On Ludwig's death in 1909, Frida became a wealthy widow. The following year, she wrote to her friend Israel Gollancz, secretary of the British Academy and a professor at King's College London, to offer:for the acceptance of the British Academy, the sum of £500 a year for at least three years, to form the nucleus of a Fund (which it is hoped will be augmented by others donors, so that in time an annual income of about this amount may accrue) to be devoted to the furtherance of research and criticism, historical, philological, and philosophical, in the various branches of English literature, including the investigations of problems in the history and usage of English, written and spoken, and textual and documentary work elucidating the development of English language and literature.Mond intended the fund to be used to establish an annual ‘Shakespeare oration or lecture', as well as a lecture on English poetry 'to be called the Warton Lecture, as a tribute to the memory of Thomas Warton, the first historian of English poetry'. The inaugural lectures in these series were delivered in 1911 and 1910 respectively. In 1920, Mond offered a further £1200 as an additional 'contribution towards the English Language and Literature Fund’.

== Legacy ==
In her will, Frida Mond bequeathed to the British Academy:two thousand pounds for the endowment of a Lecture & Prize on subjects connected with Anglo-Saxon or Early English Language & Literature, English Philology, the History of English Literature and cognate studies.She wished the fund associated with her Gollancz, who delivered the first lecture on the subject of ‘Old English Poetry’ in 1924. The inaugural ‘Biennial Prize for English Studies’ was awarded to philologist Joseph Wright the following year. On Gollancz's death in 1930, the lecture and prize were renamed for him (as Mond has wished).

Frida Mond bequeathed 300 books relating to German literature, particularly Friedrich Schiller and Johann Wolfgang von Goethe, to King's College London, as well as statues of Sappho and Sophocles. The gifted collection also included letters, portraits, busts, photographs, and other relics associated with Goethe and Schiller, as well as with Charlotte Buff, a friend of Goethe's.

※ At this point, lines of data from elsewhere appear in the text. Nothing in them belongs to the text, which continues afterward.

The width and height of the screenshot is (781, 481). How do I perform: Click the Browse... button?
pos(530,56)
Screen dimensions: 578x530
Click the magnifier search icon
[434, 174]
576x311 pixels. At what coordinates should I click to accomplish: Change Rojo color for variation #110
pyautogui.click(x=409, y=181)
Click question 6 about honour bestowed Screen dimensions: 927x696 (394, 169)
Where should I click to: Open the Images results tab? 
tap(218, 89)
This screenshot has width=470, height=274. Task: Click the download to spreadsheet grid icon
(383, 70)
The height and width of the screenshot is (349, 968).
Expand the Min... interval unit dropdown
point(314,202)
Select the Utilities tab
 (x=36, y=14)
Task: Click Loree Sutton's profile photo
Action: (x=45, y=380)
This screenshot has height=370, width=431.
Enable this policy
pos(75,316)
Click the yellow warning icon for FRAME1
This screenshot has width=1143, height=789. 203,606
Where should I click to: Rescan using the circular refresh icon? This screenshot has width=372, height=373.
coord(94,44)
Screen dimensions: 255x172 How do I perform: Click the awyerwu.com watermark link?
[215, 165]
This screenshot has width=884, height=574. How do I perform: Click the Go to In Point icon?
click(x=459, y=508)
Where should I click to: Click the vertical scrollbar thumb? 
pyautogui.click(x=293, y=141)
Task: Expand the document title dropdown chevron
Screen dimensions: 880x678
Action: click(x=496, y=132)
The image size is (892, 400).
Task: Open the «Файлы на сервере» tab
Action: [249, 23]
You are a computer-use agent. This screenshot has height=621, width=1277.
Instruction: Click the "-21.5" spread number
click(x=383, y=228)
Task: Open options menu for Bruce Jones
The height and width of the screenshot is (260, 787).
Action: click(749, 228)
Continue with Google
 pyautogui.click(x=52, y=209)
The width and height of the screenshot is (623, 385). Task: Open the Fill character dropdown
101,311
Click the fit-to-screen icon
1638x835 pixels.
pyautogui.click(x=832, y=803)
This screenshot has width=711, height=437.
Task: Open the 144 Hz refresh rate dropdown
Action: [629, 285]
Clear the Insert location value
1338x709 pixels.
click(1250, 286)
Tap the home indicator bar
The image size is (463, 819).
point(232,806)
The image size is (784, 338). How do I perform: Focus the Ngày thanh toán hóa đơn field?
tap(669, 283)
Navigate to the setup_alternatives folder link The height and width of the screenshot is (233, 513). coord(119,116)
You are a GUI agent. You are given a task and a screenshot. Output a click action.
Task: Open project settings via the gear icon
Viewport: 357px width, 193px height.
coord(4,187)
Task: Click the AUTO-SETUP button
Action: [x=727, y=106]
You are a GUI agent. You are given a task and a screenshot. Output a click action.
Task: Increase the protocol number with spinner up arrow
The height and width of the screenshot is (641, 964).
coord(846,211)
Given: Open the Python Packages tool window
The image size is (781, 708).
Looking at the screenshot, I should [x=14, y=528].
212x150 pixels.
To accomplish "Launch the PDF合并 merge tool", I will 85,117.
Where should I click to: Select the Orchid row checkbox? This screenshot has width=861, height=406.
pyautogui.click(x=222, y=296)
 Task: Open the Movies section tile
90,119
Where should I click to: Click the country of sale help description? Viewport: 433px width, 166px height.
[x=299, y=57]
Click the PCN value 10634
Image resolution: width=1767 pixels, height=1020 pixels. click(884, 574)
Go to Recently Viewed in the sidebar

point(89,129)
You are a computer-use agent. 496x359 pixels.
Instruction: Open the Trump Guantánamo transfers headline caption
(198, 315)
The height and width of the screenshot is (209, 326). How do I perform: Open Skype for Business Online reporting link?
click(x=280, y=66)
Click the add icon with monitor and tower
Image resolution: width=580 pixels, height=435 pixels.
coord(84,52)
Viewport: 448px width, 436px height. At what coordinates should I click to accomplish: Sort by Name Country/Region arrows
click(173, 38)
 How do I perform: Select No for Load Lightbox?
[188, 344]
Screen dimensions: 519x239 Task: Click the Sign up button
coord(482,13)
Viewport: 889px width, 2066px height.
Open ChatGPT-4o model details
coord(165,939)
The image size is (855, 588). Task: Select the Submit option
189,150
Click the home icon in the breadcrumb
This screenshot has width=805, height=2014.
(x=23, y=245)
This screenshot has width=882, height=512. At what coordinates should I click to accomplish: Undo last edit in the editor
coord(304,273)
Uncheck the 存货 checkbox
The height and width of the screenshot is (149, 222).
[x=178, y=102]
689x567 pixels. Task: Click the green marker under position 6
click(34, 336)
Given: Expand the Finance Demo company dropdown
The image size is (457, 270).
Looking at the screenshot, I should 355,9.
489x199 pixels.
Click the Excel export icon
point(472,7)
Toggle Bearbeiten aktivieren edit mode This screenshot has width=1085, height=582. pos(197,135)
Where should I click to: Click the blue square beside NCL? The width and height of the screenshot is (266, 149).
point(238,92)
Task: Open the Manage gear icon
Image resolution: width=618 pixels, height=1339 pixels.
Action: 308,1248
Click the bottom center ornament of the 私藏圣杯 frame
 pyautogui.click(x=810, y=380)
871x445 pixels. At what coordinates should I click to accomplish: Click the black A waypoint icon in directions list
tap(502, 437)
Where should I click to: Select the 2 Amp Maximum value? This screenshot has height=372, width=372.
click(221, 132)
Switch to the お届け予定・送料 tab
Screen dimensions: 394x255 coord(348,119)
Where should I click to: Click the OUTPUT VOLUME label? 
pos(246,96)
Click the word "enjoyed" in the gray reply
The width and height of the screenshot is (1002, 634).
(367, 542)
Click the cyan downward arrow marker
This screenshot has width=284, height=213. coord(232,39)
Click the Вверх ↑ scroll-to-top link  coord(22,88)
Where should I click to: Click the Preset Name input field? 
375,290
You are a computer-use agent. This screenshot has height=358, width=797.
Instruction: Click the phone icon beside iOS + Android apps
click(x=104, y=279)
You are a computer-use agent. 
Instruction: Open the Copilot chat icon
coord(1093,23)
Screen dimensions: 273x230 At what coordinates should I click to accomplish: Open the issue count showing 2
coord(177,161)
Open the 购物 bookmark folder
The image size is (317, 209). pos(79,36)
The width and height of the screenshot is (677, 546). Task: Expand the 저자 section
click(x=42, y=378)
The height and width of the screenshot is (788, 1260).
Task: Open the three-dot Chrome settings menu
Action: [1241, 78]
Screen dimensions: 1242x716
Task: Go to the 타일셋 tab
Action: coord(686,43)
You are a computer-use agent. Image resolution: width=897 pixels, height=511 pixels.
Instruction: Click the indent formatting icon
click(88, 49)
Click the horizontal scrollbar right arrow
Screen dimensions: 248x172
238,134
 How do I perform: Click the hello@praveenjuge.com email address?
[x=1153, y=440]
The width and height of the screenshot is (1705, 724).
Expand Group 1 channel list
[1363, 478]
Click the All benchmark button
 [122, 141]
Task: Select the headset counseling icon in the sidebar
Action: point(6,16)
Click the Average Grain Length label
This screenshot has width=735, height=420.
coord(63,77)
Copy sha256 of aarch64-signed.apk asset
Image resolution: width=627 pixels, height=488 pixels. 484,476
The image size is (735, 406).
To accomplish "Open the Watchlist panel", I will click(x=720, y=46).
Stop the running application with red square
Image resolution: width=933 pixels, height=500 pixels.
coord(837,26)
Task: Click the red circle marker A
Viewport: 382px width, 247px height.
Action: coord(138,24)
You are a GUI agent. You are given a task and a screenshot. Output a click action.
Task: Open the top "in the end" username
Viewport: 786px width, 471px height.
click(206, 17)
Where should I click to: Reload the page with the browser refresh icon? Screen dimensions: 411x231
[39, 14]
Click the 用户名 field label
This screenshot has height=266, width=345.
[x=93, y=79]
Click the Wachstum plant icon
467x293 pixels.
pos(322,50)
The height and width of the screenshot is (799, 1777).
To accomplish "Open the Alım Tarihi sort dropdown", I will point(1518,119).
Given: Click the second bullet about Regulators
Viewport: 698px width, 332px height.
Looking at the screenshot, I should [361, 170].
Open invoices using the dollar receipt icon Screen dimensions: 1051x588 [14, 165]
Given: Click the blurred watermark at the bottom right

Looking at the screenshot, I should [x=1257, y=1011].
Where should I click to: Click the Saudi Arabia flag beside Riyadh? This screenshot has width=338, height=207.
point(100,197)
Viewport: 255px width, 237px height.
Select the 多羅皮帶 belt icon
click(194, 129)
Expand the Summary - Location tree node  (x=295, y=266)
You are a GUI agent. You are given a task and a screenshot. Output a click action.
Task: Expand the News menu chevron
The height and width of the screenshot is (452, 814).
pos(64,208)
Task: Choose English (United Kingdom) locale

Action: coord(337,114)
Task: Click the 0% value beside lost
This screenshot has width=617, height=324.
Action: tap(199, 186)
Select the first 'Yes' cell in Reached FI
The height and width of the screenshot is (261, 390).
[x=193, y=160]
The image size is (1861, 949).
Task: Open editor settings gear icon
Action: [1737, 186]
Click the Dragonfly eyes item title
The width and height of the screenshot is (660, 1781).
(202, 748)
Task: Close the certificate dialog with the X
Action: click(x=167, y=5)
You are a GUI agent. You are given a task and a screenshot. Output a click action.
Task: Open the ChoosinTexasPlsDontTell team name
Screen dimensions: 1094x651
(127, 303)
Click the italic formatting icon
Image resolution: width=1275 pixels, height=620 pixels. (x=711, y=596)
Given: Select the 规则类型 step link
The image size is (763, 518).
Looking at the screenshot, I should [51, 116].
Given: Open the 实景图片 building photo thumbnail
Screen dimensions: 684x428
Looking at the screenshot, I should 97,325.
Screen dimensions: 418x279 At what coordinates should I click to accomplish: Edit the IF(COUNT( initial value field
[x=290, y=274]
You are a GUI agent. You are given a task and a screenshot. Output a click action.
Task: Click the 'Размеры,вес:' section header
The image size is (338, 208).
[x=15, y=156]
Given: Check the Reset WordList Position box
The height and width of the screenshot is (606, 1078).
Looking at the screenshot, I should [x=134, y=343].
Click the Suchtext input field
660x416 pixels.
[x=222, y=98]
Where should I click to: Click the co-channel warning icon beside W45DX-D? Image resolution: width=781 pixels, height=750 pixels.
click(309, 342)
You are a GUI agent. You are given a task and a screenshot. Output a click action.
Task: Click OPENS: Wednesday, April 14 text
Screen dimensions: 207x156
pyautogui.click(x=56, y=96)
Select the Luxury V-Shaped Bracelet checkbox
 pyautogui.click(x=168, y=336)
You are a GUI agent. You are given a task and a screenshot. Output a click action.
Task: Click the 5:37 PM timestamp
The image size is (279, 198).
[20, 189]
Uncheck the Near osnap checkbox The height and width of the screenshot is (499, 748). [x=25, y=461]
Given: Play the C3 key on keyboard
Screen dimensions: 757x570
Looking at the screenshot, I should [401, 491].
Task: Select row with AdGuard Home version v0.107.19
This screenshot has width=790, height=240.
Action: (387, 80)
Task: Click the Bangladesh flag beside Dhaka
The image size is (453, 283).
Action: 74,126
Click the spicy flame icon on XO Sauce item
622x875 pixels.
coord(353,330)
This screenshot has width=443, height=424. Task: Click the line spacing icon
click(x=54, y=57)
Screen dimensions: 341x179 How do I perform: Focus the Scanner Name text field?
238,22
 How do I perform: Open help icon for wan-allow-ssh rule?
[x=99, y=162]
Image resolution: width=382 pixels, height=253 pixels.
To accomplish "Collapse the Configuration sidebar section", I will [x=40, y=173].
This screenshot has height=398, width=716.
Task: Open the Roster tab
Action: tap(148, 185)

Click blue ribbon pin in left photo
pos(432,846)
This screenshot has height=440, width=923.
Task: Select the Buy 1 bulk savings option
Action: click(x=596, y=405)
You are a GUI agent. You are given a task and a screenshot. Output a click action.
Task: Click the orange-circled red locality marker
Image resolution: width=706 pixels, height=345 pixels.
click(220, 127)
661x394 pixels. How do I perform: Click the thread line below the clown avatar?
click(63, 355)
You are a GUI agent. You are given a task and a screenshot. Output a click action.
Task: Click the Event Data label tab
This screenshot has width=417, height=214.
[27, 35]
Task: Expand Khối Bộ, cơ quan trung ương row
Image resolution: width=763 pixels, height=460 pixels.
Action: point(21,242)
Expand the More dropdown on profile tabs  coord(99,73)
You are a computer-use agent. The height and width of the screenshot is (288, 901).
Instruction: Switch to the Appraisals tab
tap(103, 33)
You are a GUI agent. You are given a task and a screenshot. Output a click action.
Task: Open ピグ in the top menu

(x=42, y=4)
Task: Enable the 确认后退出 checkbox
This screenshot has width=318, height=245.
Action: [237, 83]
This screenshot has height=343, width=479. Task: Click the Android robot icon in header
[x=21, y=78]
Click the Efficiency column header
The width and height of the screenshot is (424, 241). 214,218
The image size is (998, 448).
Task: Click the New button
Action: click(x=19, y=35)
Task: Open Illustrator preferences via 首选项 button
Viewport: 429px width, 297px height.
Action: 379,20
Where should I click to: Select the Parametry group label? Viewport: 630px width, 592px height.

Frida also left a lifetime annuity of £300 per year to her friend, the sculptor Anna Dabis, who had created a bust of Mond (now in the collection of King's College London).

In 2014, a 'legacy club' was established by the British Academy, and announced by its President Lord Stern. The club was intended 'to recognise and thank those who have pledged a legacy to the British Academy in their will', and was named the Mond Society.